Ariana DiLorenzo is a hybrid artist, equal parts showtunes chanteuse, singer-songwriter and synthpop girl. She writes brilliantly infectious pop songs and uses electronic music to present them in a rock context, as the frontwoman of her band, Ariana and the Rose. An Italian-American New Yorker with a background in theatre who attended the Tisch School of the Arts, she's the missing link between Barbra Streisand and Lady Gaga, with one foot in the classic-melodic past and the other in the synthetic future.
"What I'm going for is a more ‘real' aesthetic than most pop artists," she says, citing Florence and the Machine and Marina and the Diamonds as set-ups she admires. "I grew up loving singer-songwriters with attitude such as Fiona Apple and Ingrid Michaelson, but I also loved the synths and sexiness of Goldfrapp and Santigold. I spent time oscillating between the two genres before deciding where to land. Now I've found a way to create synthpop with proper instrumentation that, melodically and lyrically, comes from a singer-songwriter place."

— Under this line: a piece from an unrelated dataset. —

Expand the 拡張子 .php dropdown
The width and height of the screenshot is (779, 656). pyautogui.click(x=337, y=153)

Still only in her early-twenties, Ariana is something of a showbusiness veteran. She's also a huge fan of Designers against AIDS and has even put our DAA logo on the sleeve of her new album: "What I love most about Designer's Against Aids is their mission to reach young people on a global scale. The Internet is such an amazing tool to help unify people in many different countries and the DAA does this so effectively.
It has always been a priority of mine to not only use music to bring people together but to also use it for healing. I regularly sing to patients at Rivington House, a HIV/Aids facility on the Lower East Side of Manhattan and I'm always looking for new opportunities to help spread awareness. Singing for these patients has educated me so much about the daily struggle of living with HIV and Aids and taught me that one moment of connection, a song, can brighten a person's entire day.
It is so important for young people to know that they can spread awareness in their own way, whether it is with a video, a song or a t-shirt, no gesture is too small.
I love the way Designers Against Aids has used pop culture to create their own connection with youth across the world and bring the conversation about this disease into the mainstream media."